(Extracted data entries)
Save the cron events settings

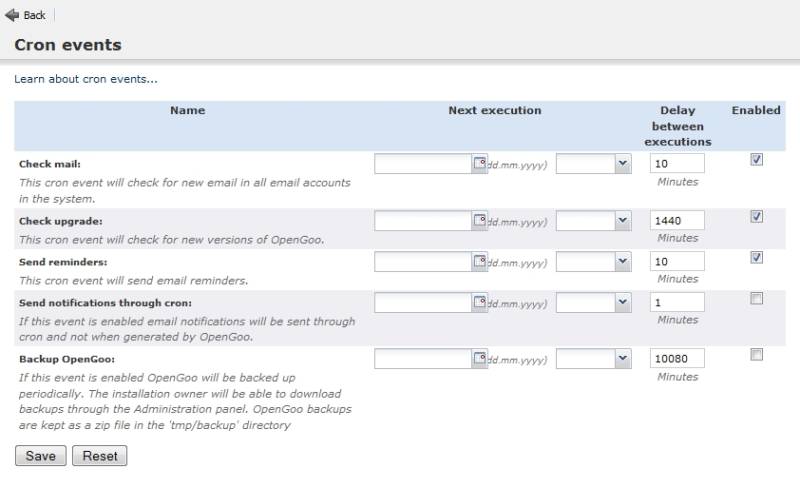point(40,456)
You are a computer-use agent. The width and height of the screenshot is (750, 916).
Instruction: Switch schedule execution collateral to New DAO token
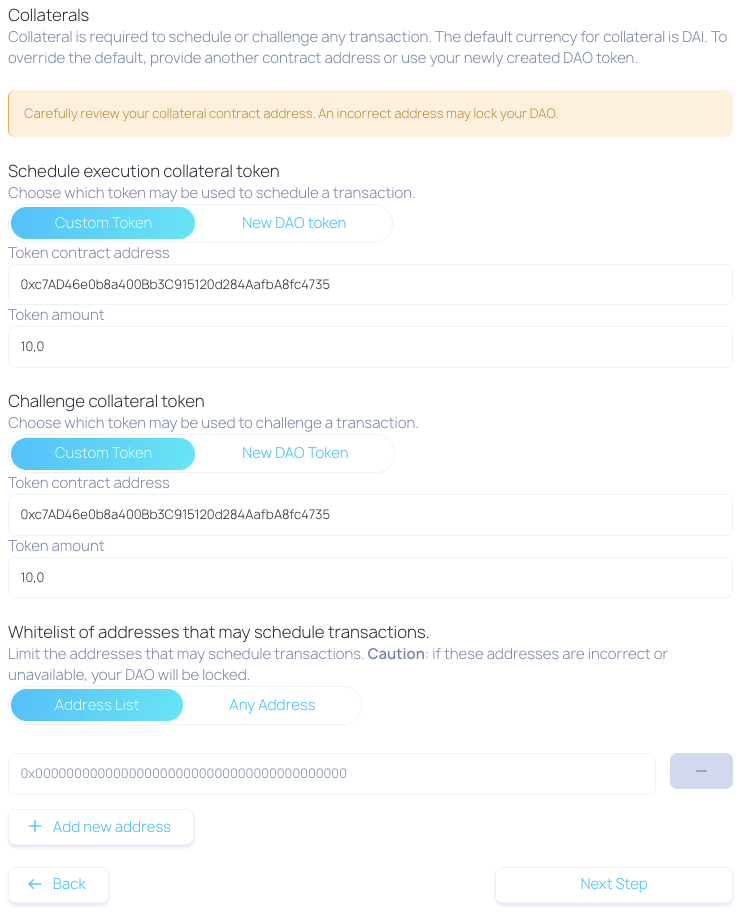pos(294,223)
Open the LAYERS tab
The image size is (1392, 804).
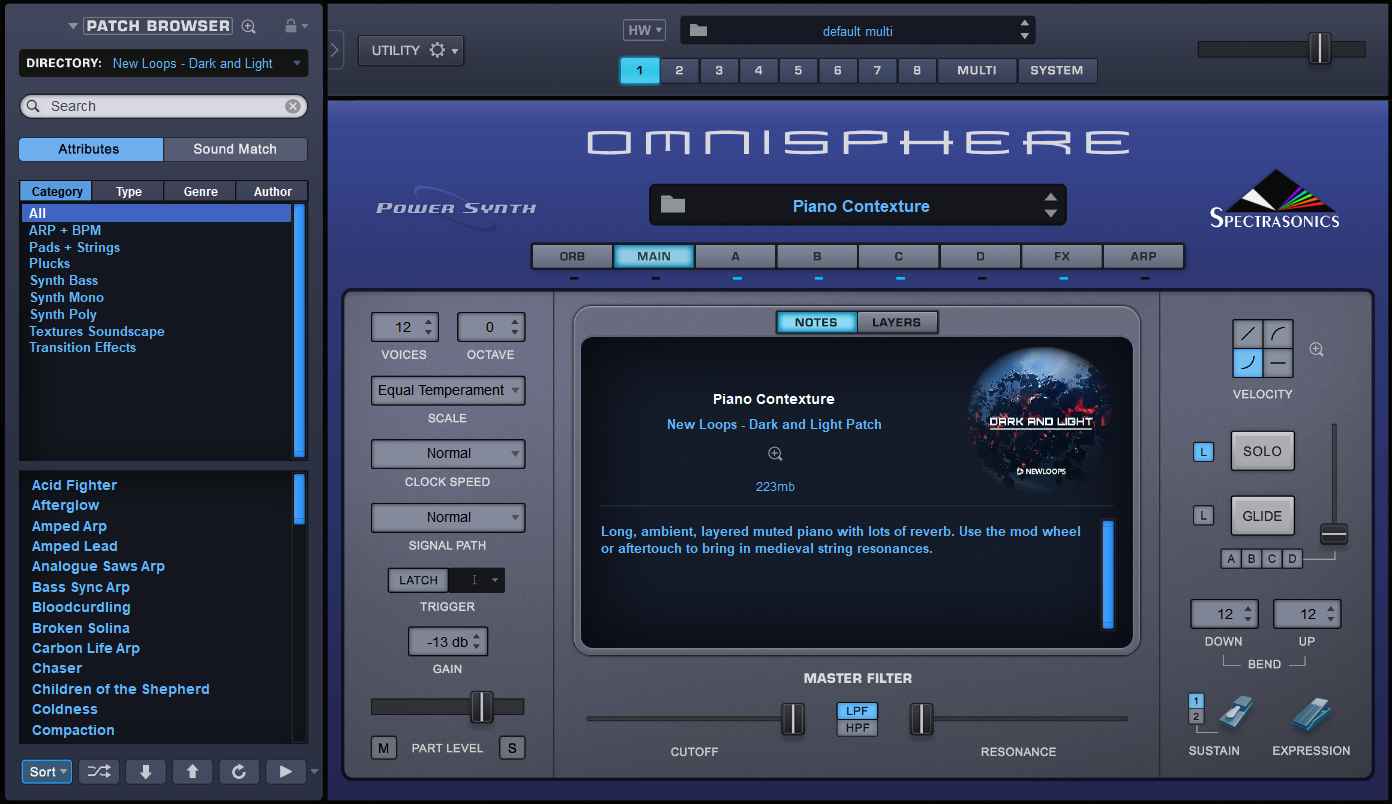pos(896,322)
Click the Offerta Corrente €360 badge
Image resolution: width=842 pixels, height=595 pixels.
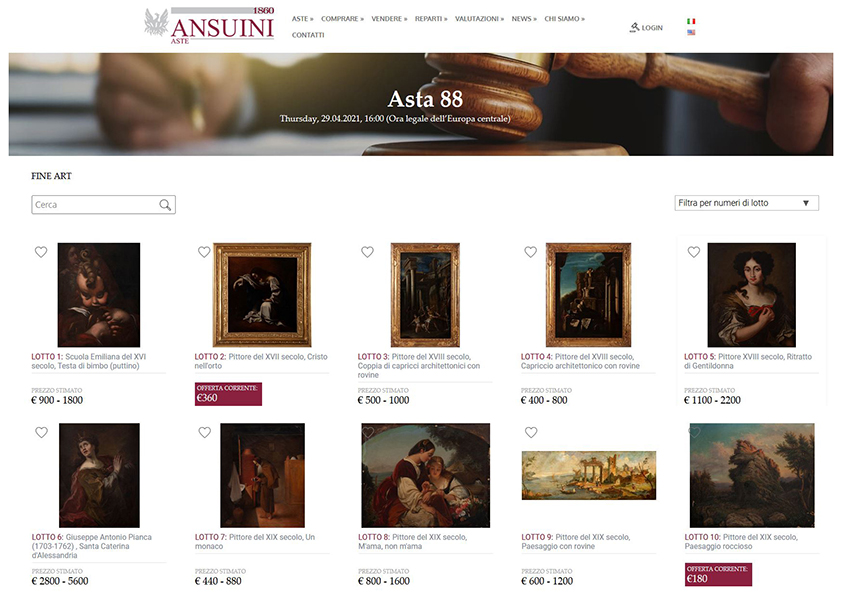[x=228, y=394]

* _Task goal_: Repeat the records above exactly. Pictures do not belong in the copy.

* _Output for this exercise_:
Save the cron events settings

point(40,456)
You are a computer-use agent. The width and height of the screenshot is (750, 916).
Instruction: Switch schedule execution collateral to New DAO token
pos(294,223)
Open the LAYERS tab
The image size is (1392, 804).
pos(896,322)
Click the Offerta Corrente €360 badge
Image resolution: width=842 pixels, height=595 pixels.
[x=228, y=394]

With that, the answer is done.